Although the conventional and current vaccination route is injection, most pathogens enter to the host through the mucosal pathway. Consequently, available vaccines cannot prevent infection, but rather protect against the development of the disease. In contrast, vaccination in the site of pathogen entry, has the potential to directly prevent infection.¹ However, this route remains underexploited because of physiological barriers such as enzymatic degradation and rapid mucociliary clearance, which limit antigen stability and residence time. Nanoparticles, particularly nanogels (NGs), have emerged as promising carriers to overcome these limitations by protecting antigens and enhancing cellular uptake.² In this study, we synthesized poly(N-vinylcaprolactam) (PVCL) NGs with different properties and functionalities facing nasal administration of antigens.

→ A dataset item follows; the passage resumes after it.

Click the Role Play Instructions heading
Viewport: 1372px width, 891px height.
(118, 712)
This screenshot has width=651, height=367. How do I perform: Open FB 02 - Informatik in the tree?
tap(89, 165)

NGs were synthesized employing two crosslinkers (N,N-methylenebisacrylamide, BIS and N,N-bisacrylylcystamine, BAC) at different concentrations and combinations. BAC-containing NGs degrade in the presence of glutathione (GSH), generating thiol groups that promote mucoadhesion, while BIS-based NGs exhibit a negative charge favoring mucopenetration. All NGs displayed thermoresponsive behavior and high antigen-loading efficiency (94–98%) using ovalbumin (OVA) as a model antigen. BAC-containing NGs showed GSH-dependent degradation and mucoadhesion both dependent on BAC content. In nanogels containing BAC, OVA release depended on the presence of GSH, with release kinetics dependent on BAC content. Intranasal immunization with OVA-loaded NGs induced strong systemic humoral responses in all cases. At the mucosal level, BIS-containing nanogels demonstrated a strong ability to induce antigen-specific IgA secretion, significantly overcoming the low mucosal immunogenicity of free OVA. Overall, PVCL NGs demonstrated strong potential as nasal vaccine platforms. Among them, BIS-based NGs showed superior performance, likely due to sustained antigen release prolonging antigen exposure to the nasal mucosa and their ability to act as immunostimulatory structures.